(Collected data)
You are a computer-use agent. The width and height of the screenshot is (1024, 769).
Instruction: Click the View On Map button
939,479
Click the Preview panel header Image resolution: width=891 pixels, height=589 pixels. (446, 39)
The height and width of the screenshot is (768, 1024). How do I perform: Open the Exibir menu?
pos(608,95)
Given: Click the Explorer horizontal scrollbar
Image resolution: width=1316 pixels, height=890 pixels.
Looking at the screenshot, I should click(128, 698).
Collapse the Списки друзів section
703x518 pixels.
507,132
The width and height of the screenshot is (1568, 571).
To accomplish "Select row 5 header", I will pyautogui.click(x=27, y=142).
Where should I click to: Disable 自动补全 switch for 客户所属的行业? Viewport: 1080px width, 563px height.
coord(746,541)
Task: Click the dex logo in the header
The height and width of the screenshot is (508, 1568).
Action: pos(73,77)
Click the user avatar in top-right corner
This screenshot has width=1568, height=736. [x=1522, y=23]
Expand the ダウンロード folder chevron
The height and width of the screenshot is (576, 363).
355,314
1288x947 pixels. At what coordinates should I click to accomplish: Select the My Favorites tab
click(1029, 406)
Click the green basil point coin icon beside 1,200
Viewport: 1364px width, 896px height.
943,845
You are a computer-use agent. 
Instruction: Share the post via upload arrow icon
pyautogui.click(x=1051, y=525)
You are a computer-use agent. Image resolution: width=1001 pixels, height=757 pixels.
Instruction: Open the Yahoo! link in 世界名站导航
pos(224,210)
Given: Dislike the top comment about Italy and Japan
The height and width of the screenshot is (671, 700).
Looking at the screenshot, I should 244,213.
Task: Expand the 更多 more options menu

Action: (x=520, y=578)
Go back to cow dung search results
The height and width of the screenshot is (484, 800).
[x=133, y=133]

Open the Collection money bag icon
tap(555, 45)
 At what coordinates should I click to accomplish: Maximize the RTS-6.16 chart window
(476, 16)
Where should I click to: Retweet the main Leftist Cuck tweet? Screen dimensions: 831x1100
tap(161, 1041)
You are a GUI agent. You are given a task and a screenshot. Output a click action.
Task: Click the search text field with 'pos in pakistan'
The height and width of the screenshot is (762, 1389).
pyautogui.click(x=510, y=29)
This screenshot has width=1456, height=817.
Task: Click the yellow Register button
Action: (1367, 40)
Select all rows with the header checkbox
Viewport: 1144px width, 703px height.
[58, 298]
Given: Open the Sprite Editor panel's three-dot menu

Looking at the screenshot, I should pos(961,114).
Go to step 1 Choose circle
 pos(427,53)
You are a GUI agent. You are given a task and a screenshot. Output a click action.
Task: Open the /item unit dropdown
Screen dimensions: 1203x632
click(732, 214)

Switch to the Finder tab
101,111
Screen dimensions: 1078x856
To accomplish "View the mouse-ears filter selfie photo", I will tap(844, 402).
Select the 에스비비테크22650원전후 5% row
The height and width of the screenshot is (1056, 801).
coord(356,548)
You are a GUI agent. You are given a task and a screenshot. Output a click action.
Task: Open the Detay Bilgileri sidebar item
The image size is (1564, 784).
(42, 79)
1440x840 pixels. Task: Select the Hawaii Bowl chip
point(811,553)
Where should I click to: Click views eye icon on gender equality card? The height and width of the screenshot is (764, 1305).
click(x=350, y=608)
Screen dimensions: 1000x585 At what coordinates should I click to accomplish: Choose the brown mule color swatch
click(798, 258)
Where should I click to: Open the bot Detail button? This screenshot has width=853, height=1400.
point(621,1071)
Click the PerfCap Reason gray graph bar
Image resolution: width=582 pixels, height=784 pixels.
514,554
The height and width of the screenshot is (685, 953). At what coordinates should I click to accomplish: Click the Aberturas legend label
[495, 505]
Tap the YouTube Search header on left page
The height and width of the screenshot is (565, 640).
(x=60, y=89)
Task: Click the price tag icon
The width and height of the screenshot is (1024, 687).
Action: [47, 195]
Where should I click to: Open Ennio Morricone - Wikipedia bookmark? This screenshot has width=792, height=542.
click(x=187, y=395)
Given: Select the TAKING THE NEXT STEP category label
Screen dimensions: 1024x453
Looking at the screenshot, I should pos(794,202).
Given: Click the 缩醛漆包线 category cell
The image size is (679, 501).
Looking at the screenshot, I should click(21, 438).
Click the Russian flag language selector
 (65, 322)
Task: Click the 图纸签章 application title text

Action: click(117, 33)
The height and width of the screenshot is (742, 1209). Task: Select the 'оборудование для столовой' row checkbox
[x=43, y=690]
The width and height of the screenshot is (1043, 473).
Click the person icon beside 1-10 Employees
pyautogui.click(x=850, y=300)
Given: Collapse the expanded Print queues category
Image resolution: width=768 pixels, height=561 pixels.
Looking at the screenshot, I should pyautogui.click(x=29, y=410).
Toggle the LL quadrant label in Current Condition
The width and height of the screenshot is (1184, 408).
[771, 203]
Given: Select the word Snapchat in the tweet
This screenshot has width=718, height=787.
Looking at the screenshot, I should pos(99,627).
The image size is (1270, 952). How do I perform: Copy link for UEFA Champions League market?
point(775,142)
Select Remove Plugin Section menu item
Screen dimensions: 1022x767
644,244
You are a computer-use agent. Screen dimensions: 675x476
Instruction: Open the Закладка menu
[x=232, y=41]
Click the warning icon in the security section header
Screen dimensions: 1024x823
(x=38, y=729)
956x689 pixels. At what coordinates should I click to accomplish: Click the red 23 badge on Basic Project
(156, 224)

[PROBLEM TO WORK ON]: Show me all lines in the records that contain "computer".

[ANSWER SECTION]:
You are a computer-use agent. The width and height of the screenshot is (1024, 769).
You are a computer-use agent. 
You are a computer-use agent. Image resolution: width=1001 pixels, height=757 pixels.
You are a computer-use agent. Screen dimensions: 675x476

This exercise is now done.